Wireless transmission to implant
The system, which the Basel-based bioengineers recently presented in the journal Nature Communications, also makes use of an EEG headset. The recorded brainwaves are analysed and wirelessly transmitted via Bluetooth to a controller, which in turn controls a field generator that generates an electromagnetic field; this supplies an implant with an induction current.
schema 
This diagram shows how the implant takes thoughts, interprets them, and transforms them into electricity to light up a near-infrared LED. (Illustration: Folcher M et al. Nature Communications 2014)
A light then literally goes on in the implant: an integrated LED lamp that emits light in the near-infrared range turns on and illuminates a culture chamber containing genetically modified cells. When the near-infrared light illuminates the cells, they start to produce the desired protein.

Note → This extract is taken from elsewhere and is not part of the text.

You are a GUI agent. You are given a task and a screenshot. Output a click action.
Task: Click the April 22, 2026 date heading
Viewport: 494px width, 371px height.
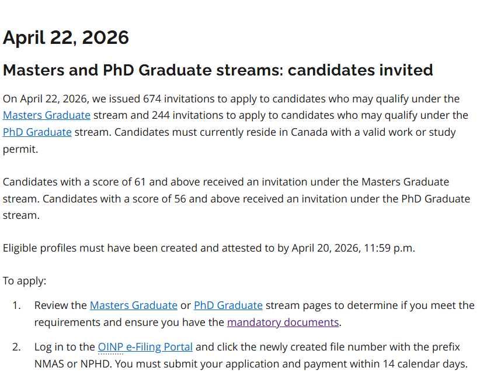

Thoughts control protein quantity

The implant was initially tested in cell cultures and mice, and controlled by the thoughts of various test subjects. The researchers used SEAP for the tests, an easy-to-detect human model protein which diffuses from the culture chamber of the implant into the mouse’s bloodstream.
To regulate the quantity of released protein, the test subjects were categorised according to three states of mind: bio-feedback, meditation and concentration. Test subjects who played Minecraft on the computer, i.e. who were concentrating, induced average SEAP values in the bloodstream of the mice. When completely relaxed (meditation), the researchers recorded very high SEAP values in the test animals. For bio-feedback, the test subjects observed the LED light of the implant in the body of the mouse and were able to consciously switch the LED light on or off via the visual feedback. This in turn was reflected by the varying amounts of SEAP in the bloodstream of the mice.

New light-sensitive gene construct

“Controlling genes in this way is completely new and is unique in its simplicity,” explains Fussenegger. The light-sensitive optogenetic module that reacts to near-infrared light is a particular advancement. The light shines on a modified light-sensitive protein within the gene-modified cells and triggers an artificial signal cascade, resulting in the production of SEAP. Near-infrared light was used because it is generally not harmful to human cells, can penetrate deep into the tissue and enables the function of the implant to be visually tracked.
The system functions efficiently and effectively in the human-cell culture and human-mouse system. Fussenegger hopes that a thought-controlled implant could one day help to combat neurological diseases, such as chronic headaches, back pain and epilepsy, by detecting specific brainwaves at an early stage and triggering and controlling the creation of certain agents in the implant at exactly the right time.